● **Extracted records**:
========

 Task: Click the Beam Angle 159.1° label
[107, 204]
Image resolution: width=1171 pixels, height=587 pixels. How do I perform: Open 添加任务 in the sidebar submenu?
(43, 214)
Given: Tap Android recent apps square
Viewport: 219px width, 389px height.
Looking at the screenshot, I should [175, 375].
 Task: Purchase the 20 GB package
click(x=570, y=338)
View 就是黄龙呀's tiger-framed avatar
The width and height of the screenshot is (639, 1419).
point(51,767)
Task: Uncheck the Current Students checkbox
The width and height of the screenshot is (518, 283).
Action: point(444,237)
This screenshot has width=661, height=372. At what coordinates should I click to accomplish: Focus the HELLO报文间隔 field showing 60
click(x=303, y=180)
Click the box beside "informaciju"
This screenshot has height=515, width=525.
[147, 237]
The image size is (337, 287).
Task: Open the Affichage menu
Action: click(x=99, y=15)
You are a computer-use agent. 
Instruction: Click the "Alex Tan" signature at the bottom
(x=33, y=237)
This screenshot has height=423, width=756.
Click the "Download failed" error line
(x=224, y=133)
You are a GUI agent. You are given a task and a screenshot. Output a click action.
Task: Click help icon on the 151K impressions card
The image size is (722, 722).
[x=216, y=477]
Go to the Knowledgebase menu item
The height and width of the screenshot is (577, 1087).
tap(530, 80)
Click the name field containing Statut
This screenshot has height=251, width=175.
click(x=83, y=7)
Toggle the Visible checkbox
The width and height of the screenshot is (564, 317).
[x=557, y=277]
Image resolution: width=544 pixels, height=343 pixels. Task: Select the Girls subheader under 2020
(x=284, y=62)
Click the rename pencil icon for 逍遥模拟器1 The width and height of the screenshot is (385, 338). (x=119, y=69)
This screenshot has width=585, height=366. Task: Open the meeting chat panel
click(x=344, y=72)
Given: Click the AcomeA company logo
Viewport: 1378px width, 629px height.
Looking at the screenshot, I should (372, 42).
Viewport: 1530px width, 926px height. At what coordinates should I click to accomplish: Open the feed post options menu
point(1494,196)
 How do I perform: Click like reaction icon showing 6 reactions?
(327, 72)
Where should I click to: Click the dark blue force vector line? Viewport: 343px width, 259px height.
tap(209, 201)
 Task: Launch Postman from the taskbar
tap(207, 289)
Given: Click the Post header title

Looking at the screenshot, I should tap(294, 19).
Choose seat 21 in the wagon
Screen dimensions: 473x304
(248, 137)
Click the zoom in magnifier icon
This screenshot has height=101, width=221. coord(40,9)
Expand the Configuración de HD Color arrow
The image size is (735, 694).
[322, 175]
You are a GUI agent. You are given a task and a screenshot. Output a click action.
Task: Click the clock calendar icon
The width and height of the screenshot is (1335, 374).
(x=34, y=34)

========

● **Work item**: Write out all the entries once more, exactly.

● **Output for this task**:
 Task: Click the Beam Angle 159.1° label
[107, 204]
Image resolution: width=1171 pixels, height=587 pixels. How do I perform: Open 添加任务 in the sidebar submenu?
(43, 214)
Given: Tap Android recent apps square
Viewport: 219px width, 389px height.
Looking at the screenshot, I should [175, 375].
 Task: Purchase the 20 GB package
click(x=570, y=338)
View 就是黄龙呀's tiger-framed avatar
The width and height of the screenshot is (639, 1419).
point(51,767)
Task: Uncheck the Current Students checkbox
The width and height of the screenshot is (518, 283).
Action: point(444,237)
This screenshot has width=661, height=372. At what coordinates should I click to accomplish: Focus the HELLO报文间隔 field showing 60
click(x=303, y=180)
Click the box beside "informaciju"
This screenshot has height=515, width=525.
[147, 237]
The image size is (337, 287).
Task: Open the Affichage menu
Action: click(x=99, y=15)
You are a computer-use agent. 
Instruction: Click the "Alex Tan" signature at the bottom
(x=33, y=237)
This screenshot has height=423, width=756.
Click the "Download failed" error line
(x=224, y=133)
You are a GUI agent. You are given a task and a screenshot. Output a click action.
Task: Click help icon on the 151K impressions card
The image size is (722, 722).
[x=216, y=477]
Go to the Knowledgebase menu item
The height and width of the screenshot is (577, 1087).
tap(530, 80)
Click the name field containing Statut
This screenshot has height=251, width=175.
click(x=83, y=7)
Toggle the Visible checkbox
The width and height of the screenshot is (564, 317).
[x=557, y=277]
Image resolution: width=544 pixels, height=343 pixels. Task: Select the Girls subheader under 2020
(x=284, y=62)
Click the rename pencil icon for 逍遥模拟器1 The width and height of the screenshot is (385, 338). (x=119, y=69)
This screenshot has width=585, height=366. Task: Open the meeting chat panel
click(x=344, y=72)
Given: Click the AcomeA company logo
Viewport: 1378px width, 629px height.
Looking at the screenshot, I should (372, 42).
Viewport: 1530px width, 926px height. At what coordinates should I click to accomplish: Open the feed post options menu
point(1494,196)
 How do I perform: Click like reaction icon showing 6 reactions?
(327, 72)
Where should I click to: Click the dark blue force vector line? Viewport: 343px width, 259px height.
tap(209, 201)
 Task: Launch Postman from the taskbar
tap(207, 289)
Given: Click the Post header title

Looking at the screenshot, I should tap(294, 19).
Choose seat 21 in the wagon
Screen dimensions: 473x304
(248, 137)
Click the zoom in magnifier icon
This screenshot has height=101, width=221. coord(40,9)
Expand the Configuración de HD Color arrow
The image size is (735, 694).
[322, 175]
You are a GUI agent. You are given a task and a screenshot. Output a click action.
Task: Click the clock calendar icon
The width and height of the screenshot is (1335, 374).
(x=34, y=34)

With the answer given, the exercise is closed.